Paul Krugman a reçu le prix Nobel d'économie 2008. Nous pourrions penser que cette distinction porte en soi la garantie que celui qui la reçoit est bien informé ; non pas dans un domaine ésotérique, loin de sa spécialité, mais dans son domaine, l'économie.
L'éditorial publié lundi dans le New York Times « learning from Europe » est en soi une leçon sur la façon dont un prix Nobel peut être loin des réalités et voir un monde comme il voudrait le voir pour défendre ses positions idéologiques et non pour un débat sérieux.

Dans cet éditorial, Krugman s'insurge contre les Américains, notamment les Républicains (Krugman est un fervent Démocrate dont le New York Times est, usuellement, l'un des défenseurs les plus fervents) qui critiquent le plan santé Obama, maintenant en discussions avancées devant le Parlement et qui pourrait être adopté, avant la fin janvier, sur le fil du rasoir, à une voix près au Sénat, avec un vote totalement partisan (aucun Républicain n'a voté pour).

Krugman explique que l'argument, « une économie stagnante où des impôts élevés et des avantages sociaux généreux ont affaibli les initiatives, paralysant le développement et l'innovation » est complètement faux et que la réelle leçon venant d'Europe est que l'Europe est un succès économique et que ce succès montre que l'économie sociale marche. La preuve ? « Pour les Américains qui ont visité Paris : apparaît-il misérable et retardé ? Et Frankfort ou Londres ?(…) Quand la question est qui croire, vous devriez toujours croire vos yeux, pas les statistiques économiques ».
Ce qui est ahurissant de la part d'un économiste de cette importance, c'est d'utiliser un tel argument alors qu'il sait parfaitement que les Américains en tourisme ou en affaire à Paris resteront dans le centre de Paris, peut-être rue de la Paix, et n'iront presque certainement pas se promener dans le 93 et les communes avoisinantes. Certes Krugman reconnaît quelques lignes plus loin que la croissance américaine et la croissance de l'emploi ont été plus rapides qu'en Europe et le chômage généralement plus faible. Il va même jusqu'à expliquer que 83% des Français entre 25 et 54 ans étaient employés en 2008 ce qui place la France parmi les pays d'Europe les plus performants. Ceci laisse sous-entendre qu'une économie aussi socialisée que l'économie française peut rester très performante.
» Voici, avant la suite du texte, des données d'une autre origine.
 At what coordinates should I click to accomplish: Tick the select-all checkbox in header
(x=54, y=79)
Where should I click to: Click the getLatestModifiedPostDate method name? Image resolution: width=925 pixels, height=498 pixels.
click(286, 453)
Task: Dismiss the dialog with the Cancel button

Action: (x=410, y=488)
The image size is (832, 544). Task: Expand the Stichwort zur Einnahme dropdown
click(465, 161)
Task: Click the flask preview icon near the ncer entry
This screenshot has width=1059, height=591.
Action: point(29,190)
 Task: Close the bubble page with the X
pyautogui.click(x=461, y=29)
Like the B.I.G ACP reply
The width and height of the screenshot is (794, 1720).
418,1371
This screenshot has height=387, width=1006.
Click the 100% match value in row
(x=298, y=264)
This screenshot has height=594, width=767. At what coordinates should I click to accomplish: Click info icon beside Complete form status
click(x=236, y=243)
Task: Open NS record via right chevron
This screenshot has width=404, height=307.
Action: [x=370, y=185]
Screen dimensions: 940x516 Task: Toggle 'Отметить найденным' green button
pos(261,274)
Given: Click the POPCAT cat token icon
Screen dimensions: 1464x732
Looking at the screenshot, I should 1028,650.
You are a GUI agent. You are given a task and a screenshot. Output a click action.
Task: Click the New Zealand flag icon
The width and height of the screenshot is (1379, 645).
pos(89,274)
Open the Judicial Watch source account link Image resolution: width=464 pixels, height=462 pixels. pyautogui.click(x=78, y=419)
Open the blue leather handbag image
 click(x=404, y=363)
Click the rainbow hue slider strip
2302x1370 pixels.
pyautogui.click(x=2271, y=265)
Mais puisqu'il va dans ce détail, il ne peut pas ignorer (rapport de l'OCDE sur l'état de la France) que le chômage se situe en France dans les deux tranches d'âge de 18 à 25 et au-delà de 55 où il est deux fois plus élevé que dans le reste de l'Europe ; et que ce sont ces deux tranches qui expliquent un taux de chômage qui a toujours été supérieur à 8% depuis 1985 alors que les USA, comme de nombreux pays européens ( Grande-Bretagne, Allemagne, etc.) ont connu généralement le plein emploi.

L'usage sélectif de statistiques pour défendre une thèse en sachant qu'elles sont contredites par le tableau d'ensemble, devient de la propagande, celle à laquelle nous avaient habitués les dictateurs. Cet acte est d'autant plus outrancier que le public américain est incapable de s'apercevoir qu'on lui fait prendre des vessies pour des lanternes.

On est effaré de trouver une telle désinformation dans le New York Times, le quotidien de référence dans tout l'est des Etats-Unis, dont les articles sont même repris depuis peu par Le Figaro.

Et puisque Krugman a pris Paris comme référence, permettons-nous de lui rappeler que les Etats-Unis ont créé hors crise 300.000 emplois marchands de plus par mois, ce qui a permis de garder le plein emploi tandis que la population passait de 200 millions à 300 millions, que la Grande-Bretagne, assez proche des Etats-Unis pour son libéralisme économique en créait 300.000 par an, et que la France en a créé proche de zéro en trente ans. Une paille dans sa démonstration.

Et espérons que le comité Nobel qui attribue les prix d'économie saura à l'avenir discerner ceux qui utilisent les statistiques à des fins idéologiques et ceux vraiment épris de recherche de la vérité.